- Spofford in 2000
- Born: Sarah Elizabeth Foresman April 11, 1914 Williamsport, Pennsylvania, U.S.
- Died: October 26, 2002 (aged 88) Tucson, Arizona, U.S.
- Education: Wilson College University of Pennsylvania Cornell University
- Scientific career
- Thesis: A reference book and bibliography of ornithological techniques (1948)

= Sally Hoyt Spofford =

American ornithologist (1914–2002)

Sally Hoyt Spofford ( Sarah Elizabeth Foresman; April 11, 1914 – October 26, 2002) was an American ornithologist who was long associated with the Cornell Laboratory of Ornithology. In retirement, she was involved in conservation and birding in Arizona, known as the "doyenne of southern Arizona's birding community". She authored some 50 articles on bird behavior and co-authored the books Enjoying Birds in Upstate New York (1963) with O. S. Pettingill Jr. and Enjoying Birds Around New York City (1966) with Pettingill and R.S. Arbib Jr. She was a member of the American Ornithologists' Union from 1940 onward.

==Biography==
Born Sarah Elizabeth Foresman in Williamsport, Pennsylvania, she received a BA degree from Wilson College in 1935 and her MS degree from the University of Pennsylvania in 1936.

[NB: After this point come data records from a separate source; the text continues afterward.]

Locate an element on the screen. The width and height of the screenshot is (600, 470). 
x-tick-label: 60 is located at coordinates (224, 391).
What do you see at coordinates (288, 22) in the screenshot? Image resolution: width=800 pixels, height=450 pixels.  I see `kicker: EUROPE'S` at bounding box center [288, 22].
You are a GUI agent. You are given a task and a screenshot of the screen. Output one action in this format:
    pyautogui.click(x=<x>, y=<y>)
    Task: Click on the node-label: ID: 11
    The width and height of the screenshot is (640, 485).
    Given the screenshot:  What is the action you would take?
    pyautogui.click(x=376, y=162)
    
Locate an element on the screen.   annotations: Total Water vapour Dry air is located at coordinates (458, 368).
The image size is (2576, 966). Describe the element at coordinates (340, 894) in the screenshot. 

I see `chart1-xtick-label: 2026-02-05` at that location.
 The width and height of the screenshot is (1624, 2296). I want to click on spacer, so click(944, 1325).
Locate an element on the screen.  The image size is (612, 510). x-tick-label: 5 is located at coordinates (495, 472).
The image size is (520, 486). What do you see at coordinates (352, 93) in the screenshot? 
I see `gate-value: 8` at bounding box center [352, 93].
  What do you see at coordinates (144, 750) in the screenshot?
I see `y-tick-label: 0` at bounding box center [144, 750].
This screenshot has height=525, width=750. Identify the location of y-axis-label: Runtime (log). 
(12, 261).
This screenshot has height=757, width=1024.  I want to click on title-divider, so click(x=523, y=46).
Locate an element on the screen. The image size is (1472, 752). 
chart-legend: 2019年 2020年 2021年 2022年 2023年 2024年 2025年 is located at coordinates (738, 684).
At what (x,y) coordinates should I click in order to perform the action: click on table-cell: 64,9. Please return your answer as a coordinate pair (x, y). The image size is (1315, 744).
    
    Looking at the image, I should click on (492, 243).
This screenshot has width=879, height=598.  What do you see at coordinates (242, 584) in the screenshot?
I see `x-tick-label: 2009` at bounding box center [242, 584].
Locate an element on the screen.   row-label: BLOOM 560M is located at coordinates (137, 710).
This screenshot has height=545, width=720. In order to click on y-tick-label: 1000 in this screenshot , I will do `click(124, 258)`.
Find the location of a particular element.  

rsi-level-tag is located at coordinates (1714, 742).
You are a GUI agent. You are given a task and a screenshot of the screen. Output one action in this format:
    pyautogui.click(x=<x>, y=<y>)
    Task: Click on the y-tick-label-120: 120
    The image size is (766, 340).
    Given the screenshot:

In 1948, she received her PhD in ornithology from Cornell University, where she met and married fellow ornithologist John Southgate Hoyt. Her husband died in 1951, and, from 1955 to 1969, Hoyt worked in various administrative positions at the Cornell Lab of Ornithology, being called the de facto manager. In 1964, she married ornithologist Walter R. Spofford, a specialist on raptors. Sally and Walter made several research trips, including Africa and Alaska, and after retiring from Cornell the two moved to Portal, Arizona, where their ranch became a popular wildlife watching area, featured in several bird-watching guides and attracting up to 6,000 visitors annually. She had no children by either marriage.

Walter died in 1995, and Sally died in Tucson in 2002, aged 88. The two are buried in a small cemetery near Paradise, Arizona.